DATA TO USE:

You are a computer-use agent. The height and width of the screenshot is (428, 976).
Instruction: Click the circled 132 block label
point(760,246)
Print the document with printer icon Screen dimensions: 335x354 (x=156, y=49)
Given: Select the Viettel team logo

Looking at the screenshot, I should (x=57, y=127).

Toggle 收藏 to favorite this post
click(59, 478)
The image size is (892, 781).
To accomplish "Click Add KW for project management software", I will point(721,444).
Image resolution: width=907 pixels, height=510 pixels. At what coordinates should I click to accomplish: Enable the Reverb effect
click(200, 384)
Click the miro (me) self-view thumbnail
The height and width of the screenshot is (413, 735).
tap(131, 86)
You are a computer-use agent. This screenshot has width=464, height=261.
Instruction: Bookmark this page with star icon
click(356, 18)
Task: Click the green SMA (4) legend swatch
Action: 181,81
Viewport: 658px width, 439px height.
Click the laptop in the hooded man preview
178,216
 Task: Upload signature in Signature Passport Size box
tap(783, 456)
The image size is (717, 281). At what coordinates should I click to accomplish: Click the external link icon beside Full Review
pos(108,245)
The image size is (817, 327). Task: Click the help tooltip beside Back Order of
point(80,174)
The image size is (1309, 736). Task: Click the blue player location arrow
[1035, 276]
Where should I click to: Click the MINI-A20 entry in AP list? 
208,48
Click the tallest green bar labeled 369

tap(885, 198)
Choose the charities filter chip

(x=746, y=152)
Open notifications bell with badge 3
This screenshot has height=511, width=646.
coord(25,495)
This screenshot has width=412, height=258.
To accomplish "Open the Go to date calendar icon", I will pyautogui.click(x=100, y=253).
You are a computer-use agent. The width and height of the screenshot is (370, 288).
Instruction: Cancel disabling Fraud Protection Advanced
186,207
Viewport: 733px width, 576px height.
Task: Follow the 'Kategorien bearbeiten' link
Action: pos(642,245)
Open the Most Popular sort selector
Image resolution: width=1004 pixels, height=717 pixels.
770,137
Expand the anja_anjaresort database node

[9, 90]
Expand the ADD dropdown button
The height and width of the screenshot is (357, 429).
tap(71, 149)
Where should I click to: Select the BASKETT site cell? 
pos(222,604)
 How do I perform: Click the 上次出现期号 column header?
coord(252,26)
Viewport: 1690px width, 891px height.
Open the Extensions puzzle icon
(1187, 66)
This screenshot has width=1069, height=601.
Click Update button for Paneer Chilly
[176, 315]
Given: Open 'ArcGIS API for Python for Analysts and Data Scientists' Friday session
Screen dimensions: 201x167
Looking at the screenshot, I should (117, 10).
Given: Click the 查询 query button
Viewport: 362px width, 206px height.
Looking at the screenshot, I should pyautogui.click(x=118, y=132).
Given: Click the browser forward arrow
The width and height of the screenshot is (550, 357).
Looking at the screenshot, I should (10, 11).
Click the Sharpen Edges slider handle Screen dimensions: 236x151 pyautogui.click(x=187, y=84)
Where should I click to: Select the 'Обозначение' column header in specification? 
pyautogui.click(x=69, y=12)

TASK DIRECTIONS: Look above for the line containing "The height and width of the screenshot is (413, 735)." and the line containing "Open notifications bell with badge 3". Transcribe both, with the lines between them, exactly.

RESPONSE BOX:
The height and width of the screenshot is (413, 735).
tap(131, 86)
You are a computer-use agent. This screenshot has width=464, height=261.
Instruction: Bookmark this page with star icon
click(356, 18)
Task: Click the green SMA (4) legend swatch
Action: 181,81
Viewport: 658px width, 439px height.
Click the laptop in the hooded man preview
178,216
 Task: Upload signature in Signature Passport Size box
tap(783, 456)
The image size is (717, 281). At what coordinates should I click to accomplish: Click the external link icon beside Full Review
pos(108,245)
The image size is (817, 327). Task: Click the help tooltip beside Back Order of
point(80,174)
The image size is (1309, 736). Task: Click the blue player location arrow
[1035, 276]
Where should I click to: Click the MINI-A20 entry in AP list? 
208,48
Click the tallest green bar labeled 369

tap(885, 198)
Choose the charities filter chip

(x=746, y=152)
Open notifications bell with badge 3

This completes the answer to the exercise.